D’ailleurs, l’auteur rappelle que le corps à corps spectaculaire des films est exceptionnel. La plupart du temps l’une des armées recule au dernier moment. Il y a très peu de blessures à l’arme blanche : 922 sur des centaines de milliers de blessés. Les soldats passent leur temps à marcher et à se déplacer « sous les balles, les boulets et les obus », sans vision d’ensemble, avec des tirs à l’aveugle : « une alternance d’attente et de chaos, un maelstrom fumant de crépitements, d’explosions et de cris d’agonie des blessés ».
Ces éléments démontrent l’horrible nature de cette guerre, psychologiquement difficile, provoquant une anxiété très élevée, accentuée par la longueur de la guerre.
A l’automne 1862, la guerre change d’échelle et de nature : « les flots de sang de 1862 venaient de faire franchir à la guerre un seuil de violence et de mobilisation » préfigurant l’atrocité des conflits du XXe siècle.
Ce n’est pas tout.

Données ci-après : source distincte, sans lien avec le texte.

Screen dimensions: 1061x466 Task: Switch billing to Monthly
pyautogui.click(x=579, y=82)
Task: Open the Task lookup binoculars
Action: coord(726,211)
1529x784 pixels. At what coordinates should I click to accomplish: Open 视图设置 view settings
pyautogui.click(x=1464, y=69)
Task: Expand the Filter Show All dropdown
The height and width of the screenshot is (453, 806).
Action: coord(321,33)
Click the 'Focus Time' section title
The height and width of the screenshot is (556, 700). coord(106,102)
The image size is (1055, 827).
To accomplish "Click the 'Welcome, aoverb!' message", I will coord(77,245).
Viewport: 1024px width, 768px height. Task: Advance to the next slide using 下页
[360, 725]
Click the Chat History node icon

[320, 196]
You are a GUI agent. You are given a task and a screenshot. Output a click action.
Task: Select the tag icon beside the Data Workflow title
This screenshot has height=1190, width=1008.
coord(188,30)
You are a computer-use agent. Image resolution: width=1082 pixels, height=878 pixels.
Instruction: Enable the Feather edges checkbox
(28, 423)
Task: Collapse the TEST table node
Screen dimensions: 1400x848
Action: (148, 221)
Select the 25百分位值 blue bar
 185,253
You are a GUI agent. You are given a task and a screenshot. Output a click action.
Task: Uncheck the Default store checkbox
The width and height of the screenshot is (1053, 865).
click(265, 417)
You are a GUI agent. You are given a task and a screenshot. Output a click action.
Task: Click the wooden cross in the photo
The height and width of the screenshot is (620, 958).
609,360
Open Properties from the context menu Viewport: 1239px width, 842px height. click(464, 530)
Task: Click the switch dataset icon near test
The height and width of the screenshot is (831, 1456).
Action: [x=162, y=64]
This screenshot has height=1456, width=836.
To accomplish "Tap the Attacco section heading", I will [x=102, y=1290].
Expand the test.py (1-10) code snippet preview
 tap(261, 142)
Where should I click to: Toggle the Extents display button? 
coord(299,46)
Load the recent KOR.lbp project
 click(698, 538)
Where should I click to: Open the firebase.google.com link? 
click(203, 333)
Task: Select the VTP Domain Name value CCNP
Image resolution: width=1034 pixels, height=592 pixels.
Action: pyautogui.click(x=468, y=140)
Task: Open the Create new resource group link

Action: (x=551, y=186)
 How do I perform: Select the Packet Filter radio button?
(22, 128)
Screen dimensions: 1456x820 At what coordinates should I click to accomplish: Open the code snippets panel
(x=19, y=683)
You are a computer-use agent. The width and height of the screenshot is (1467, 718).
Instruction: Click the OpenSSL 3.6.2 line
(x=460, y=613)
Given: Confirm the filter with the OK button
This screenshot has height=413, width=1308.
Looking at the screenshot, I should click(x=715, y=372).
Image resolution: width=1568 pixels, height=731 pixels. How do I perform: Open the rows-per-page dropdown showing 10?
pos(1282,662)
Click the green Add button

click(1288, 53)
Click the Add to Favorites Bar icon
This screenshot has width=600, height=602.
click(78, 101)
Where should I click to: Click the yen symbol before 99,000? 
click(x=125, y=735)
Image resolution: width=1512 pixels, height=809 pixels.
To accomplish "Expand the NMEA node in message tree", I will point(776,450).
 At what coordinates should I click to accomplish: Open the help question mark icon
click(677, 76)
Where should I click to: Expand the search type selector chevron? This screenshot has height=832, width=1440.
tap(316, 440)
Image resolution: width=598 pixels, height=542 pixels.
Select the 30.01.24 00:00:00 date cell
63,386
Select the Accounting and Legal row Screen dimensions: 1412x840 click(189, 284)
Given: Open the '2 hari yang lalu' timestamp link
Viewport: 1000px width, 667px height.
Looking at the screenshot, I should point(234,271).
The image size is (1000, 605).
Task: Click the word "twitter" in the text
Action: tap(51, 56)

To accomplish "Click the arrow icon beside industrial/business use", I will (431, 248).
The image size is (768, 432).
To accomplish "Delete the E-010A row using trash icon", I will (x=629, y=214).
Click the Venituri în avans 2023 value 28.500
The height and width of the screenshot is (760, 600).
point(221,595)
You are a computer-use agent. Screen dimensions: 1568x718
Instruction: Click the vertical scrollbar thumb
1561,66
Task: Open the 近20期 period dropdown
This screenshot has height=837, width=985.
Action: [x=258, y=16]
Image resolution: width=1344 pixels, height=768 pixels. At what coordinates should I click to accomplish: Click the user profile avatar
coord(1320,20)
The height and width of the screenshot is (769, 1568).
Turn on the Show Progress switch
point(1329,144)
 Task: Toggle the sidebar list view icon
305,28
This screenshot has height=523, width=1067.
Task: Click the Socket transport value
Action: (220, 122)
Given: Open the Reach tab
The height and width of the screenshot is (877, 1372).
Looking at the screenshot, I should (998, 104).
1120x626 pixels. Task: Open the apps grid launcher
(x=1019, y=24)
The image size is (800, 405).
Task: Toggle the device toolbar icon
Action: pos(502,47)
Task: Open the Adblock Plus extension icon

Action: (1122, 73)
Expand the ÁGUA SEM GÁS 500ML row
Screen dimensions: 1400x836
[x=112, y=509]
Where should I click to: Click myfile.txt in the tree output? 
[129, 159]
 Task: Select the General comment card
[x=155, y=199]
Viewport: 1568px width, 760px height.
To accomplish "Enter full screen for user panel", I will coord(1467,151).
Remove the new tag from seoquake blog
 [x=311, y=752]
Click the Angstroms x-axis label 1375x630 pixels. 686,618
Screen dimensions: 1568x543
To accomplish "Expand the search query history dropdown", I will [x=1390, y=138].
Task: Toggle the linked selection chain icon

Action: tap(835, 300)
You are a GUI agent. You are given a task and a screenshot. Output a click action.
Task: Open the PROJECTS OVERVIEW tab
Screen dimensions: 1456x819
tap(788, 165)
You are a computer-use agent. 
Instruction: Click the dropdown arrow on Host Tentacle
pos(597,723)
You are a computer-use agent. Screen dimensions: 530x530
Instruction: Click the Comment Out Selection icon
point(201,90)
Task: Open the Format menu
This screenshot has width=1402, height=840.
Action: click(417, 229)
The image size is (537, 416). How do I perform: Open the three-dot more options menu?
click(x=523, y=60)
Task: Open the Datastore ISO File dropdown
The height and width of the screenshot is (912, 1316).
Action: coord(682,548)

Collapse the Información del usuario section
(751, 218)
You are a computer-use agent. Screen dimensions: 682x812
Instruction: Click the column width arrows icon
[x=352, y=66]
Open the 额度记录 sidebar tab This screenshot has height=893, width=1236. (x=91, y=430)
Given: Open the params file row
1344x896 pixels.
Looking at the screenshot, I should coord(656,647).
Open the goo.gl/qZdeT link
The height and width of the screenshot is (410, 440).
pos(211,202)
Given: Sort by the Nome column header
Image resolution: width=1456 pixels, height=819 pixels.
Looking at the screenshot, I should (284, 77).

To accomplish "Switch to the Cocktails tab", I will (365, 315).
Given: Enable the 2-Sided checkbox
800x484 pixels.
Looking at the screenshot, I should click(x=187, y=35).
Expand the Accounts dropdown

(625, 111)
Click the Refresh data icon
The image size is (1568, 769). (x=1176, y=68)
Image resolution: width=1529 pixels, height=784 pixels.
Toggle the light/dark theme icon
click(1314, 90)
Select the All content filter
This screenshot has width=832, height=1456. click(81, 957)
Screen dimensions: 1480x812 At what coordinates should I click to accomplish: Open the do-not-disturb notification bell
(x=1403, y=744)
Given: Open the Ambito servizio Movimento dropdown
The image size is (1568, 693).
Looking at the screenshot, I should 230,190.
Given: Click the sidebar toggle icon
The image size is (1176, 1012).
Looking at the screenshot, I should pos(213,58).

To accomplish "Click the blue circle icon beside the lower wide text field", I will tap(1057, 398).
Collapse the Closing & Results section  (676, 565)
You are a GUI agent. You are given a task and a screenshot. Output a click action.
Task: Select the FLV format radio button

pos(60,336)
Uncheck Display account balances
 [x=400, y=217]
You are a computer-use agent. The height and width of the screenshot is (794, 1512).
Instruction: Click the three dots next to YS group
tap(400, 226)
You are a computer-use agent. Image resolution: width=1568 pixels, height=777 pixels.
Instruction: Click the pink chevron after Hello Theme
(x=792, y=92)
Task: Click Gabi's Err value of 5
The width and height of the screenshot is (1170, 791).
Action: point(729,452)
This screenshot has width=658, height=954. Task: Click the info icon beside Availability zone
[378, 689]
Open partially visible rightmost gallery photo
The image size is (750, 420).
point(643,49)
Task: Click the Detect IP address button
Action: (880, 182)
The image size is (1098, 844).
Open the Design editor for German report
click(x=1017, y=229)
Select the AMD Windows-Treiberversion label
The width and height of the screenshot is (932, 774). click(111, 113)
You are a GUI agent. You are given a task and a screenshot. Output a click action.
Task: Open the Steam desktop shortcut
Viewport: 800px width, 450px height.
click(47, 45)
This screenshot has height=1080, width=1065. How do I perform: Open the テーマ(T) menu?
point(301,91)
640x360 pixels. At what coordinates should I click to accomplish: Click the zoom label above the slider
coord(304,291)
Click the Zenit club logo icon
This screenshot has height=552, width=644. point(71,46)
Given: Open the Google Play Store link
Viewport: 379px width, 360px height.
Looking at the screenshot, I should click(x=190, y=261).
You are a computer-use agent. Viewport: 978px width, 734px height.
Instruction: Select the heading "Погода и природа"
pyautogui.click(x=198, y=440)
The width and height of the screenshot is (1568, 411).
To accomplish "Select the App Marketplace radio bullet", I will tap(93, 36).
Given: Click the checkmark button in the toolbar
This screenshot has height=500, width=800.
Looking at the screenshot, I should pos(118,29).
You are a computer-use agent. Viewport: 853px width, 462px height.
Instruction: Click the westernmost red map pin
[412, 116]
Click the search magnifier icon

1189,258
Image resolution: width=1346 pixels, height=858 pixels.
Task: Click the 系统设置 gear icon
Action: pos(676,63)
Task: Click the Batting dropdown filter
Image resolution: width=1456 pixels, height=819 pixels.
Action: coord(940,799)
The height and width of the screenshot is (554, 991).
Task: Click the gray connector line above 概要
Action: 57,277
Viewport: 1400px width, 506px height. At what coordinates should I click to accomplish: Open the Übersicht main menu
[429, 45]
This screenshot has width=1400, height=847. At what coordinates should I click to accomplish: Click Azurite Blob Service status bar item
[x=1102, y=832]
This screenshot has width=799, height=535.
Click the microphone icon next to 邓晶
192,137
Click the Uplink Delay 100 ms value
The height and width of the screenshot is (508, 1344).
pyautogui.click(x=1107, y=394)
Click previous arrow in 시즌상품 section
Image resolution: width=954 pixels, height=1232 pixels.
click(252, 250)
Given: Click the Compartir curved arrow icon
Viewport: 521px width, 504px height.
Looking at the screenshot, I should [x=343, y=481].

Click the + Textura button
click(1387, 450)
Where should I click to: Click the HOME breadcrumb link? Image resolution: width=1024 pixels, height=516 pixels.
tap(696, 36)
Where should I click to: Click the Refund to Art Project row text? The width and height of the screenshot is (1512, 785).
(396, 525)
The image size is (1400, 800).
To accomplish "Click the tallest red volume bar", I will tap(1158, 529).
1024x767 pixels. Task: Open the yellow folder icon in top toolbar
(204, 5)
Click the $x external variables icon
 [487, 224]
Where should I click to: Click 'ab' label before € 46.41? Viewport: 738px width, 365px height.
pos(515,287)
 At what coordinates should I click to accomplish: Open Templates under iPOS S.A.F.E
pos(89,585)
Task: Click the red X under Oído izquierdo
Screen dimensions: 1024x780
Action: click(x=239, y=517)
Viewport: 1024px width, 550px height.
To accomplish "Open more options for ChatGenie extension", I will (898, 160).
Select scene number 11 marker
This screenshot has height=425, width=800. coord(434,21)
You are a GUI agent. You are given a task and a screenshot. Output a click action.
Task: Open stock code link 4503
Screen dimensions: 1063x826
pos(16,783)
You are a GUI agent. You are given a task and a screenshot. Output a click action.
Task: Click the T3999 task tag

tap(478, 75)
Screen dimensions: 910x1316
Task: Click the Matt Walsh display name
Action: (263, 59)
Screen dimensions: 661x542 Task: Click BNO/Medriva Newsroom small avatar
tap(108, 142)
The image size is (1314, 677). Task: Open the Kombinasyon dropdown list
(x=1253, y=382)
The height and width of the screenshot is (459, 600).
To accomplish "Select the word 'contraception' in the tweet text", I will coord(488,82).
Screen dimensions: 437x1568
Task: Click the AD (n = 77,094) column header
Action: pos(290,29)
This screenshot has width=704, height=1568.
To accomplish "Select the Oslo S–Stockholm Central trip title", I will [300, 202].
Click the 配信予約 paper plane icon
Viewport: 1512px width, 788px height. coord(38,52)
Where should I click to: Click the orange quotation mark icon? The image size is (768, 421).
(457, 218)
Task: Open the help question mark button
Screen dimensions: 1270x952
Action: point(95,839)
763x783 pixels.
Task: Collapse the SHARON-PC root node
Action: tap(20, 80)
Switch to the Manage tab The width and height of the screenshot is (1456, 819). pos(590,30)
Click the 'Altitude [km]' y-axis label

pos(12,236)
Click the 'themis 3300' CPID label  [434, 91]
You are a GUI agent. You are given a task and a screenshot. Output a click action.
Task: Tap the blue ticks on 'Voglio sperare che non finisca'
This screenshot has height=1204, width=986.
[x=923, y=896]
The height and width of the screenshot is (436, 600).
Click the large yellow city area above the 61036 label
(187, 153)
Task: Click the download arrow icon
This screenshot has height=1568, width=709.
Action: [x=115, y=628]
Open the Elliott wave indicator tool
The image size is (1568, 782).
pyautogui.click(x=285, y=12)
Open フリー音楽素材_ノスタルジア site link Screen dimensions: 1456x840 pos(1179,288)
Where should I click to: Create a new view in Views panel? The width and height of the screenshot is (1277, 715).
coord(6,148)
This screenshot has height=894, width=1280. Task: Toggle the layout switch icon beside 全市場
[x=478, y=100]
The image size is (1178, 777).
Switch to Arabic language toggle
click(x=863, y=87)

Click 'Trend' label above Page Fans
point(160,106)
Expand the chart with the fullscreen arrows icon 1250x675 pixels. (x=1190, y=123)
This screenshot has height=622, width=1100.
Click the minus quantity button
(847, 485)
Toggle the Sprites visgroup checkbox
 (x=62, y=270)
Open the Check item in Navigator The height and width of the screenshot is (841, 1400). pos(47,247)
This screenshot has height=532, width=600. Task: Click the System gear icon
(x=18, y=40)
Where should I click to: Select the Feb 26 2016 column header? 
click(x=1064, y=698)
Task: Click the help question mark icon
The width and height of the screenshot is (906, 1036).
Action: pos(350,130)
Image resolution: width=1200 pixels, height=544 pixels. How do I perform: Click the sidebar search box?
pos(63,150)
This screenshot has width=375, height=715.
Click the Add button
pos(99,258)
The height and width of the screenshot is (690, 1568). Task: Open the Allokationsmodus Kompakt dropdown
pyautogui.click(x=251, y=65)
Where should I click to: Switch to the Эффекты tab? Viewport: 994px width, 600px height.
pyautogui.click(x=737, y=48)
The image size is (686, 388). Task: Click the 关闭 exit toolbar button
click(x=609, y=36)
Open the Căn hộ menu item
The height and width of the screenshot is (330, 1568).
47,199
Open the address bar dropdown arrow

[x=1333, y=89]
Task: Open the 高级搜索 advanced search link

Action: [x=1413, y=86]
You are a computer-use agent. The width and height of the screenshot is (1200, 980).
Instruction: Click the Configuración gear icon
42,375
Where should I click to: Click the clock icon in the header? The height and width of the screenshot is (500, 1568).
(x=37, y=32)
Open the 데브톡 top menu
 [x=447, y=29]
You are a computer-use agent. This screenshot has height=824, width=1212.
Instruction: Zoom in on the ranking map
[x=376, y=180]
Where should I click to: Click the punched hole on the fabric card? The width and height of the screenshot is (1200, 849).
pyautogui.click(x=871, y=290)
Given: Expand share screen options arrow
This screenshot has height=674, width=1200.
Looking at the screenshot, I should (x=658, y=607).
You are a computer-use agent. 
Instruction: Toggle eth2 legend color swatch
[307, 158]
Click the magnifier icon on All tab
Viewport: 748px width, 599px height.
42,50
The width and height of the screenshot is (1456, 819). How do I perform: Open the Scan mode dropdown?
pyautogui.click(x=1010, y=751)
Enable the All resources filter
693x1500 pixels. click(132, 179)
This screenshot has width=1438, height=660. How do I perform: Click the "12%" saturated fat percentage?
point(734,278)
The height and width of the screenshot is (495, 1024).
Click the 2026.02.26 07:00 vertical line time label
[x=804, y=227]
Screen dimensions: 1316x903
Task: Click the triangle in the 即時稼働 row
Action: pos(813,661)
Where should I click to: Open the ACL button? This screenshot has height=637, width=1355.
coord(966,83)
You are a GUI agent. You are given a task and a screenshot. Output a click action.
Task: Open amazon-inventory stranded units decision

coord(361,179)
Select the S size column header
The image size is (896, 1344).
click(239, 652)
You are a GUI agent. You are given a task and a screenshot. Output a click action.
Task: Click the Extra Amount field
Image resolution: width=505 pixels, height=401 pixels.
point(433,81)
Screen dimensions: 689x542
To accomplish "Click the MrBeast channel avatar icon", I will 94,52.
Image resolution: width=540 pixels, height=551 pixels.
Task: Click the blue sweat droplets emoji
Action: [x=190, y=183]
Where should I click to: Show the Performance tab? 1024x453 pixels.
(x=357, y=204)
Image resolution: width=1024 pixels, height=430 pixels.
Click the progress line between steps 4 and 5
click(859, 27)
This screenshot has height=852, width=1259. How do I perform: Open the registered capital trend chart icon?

Le livre aborde le phénomène des prisons du Sud et du Nord, et les compare à la barbarie des futurs camps de concentration et des goulags qui ombrageront le XXe siècle de leur inhumanité : le camp, « en zone marécageuse, situé en zone marécageuse, connait du fait du froid, de la malnutrition et des épidémies, ainsi que des mauvais traitements en général, le pire mouroir de la guerre »
Mais la guerre de Sécession, c’est aussi une jeune femme tuée le premier jour dans sa cuisine par une balle perdue. Ou encore John Burns, vétéran de la guerre de 1812 de 69 ans, gagnant spontanément les premières lignes pour participer aux combats avec son fusil de chasse.
Finalement, la guerre de sécession a son destin irrémédiablement lié à la démocratie américaine. C’est l’élection de Lincoln qui provoqua la première vague de sécession. C’est la réélection de Lincoln qui acheva définitivement les espoirs de la Confédération, acculée militairement, de pouvoir mettre la pression sur l’Union.
La guerre s’achève, les Etats sont de nouveau unis mais, comme l’explique très bien l’auteur, les plaies n’ont jamais été vraiment soignées, et le destin des Etats-Unis est de toujours parvenir à maintenir un certain équilibre en dépit du déséquilibre que cette jeune nation tire de son passé douloureux.